A Recipe for Composite Materials: An Approach through Fiber Bundle Model

TL;DR

This paper investigates the fracture process of composite materials using a fiber bundle model, analyzing how the distribution of fiber strengths and the number of components influence the likelihood of abrupt failure.

Contribution

It introduces an analytical and numerical study of the critical threshold distribution width in fiber bundle models with multiple components, revealing its inverse relation to the number of fibers.

Findings

Critical width of threshold distribution decreases with more fibers.

Abrupt failure tendency reduces as the number of components increases.

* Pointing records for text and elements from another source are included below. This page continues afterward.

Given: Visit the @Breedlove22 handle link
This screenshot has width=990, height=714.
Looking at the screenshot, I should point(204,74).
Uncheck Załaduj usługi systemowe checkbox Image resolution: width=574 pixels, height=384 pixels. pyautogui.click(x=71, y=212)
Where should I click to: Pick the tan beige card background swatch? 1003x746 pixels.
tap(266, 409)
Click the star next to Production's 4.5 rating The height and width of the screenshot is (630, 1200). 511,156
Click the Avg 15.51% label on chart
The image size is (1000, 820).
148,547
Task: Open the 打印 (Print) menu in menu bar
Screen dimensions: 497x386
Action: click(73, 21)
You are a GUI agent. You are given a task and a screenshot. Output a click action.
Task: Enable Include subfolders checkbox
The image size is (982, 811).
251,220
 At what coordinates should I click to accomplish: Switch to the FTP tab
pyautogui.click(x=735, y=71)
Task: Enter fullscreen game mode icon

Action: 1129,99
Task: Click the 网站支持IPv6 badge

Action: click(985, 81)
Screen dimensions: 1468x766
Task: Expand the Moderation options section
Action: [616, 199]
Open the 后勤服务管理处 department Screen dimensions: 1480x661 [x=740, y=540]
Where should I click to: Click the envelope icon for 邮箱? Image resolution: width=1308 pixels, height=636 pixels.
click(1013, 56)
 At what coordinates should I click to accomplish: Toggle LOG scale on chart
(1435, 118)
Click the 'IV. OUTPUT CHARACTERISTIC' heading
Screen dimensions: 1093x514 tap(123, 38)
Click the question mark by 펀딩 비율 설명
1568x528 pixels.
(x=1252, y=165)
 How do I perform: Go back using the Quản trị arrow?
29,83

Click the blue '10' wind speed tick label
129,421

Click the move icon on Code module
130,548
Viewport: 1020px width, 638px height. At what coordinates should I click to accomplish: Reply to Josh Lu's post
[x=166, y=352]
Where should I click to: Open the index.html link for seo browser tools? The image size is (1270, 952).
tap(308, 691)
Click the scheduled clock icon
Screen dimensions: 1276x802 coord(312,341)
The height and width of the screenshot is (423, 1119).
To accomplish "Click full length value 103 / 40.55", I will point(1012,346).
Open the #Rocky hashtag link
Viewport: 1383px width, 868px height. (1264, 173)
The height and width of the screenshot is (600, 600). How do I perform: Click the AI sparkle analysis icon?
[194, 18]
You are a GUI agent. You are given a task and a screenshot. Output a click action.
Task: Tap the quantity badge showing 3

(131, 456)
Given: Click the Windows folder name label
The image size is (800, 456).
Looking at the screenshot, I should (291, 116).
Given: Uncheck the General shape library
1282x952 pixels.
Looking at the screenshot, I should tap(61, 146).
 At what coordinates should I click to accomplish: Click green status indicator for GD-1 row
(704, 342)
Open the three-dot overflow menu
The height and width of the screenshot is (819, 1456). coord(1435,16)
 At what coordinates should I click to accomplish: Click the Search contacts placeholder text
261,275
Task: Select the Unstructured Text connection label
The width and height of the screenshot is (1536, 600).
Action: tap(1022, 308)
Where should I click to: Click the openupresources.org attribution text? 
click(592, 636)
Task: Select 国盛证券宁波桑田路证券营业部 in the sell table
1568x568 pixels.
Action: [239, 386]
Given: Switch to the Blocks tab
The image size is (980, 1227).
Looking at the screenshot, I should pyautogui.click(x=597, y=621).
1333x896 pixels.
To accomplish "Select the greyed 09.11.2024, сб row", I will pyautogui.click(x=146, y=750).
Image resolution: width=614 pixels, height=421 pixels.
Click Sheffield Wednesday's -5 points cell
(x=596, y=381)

Phase diagram shows decreased abrupt fracture risk with larger composites.

Abstract

Strengthening of materials and preventing abrupt fracture are really challenging jobs in the field of engineering and material science. Such problems can be resolved by using composite materials. In this work, we have studied the fracture process of a composite material in light of fiber bundle model with different elastic constants as well as different random threshold breaking strength of fibers. The critical width of the threshold distribution ($\delta_c$), for which abrupt failure occurs, is studied both analytically and numerically with increasing number of components $(k)$ in the composite and it is shown that $\delta_c$ is inversely related to $k$. Corresponding phase diagram for the model suggests decrease in the tendency of abrupt fracture as number of components in the composite increase.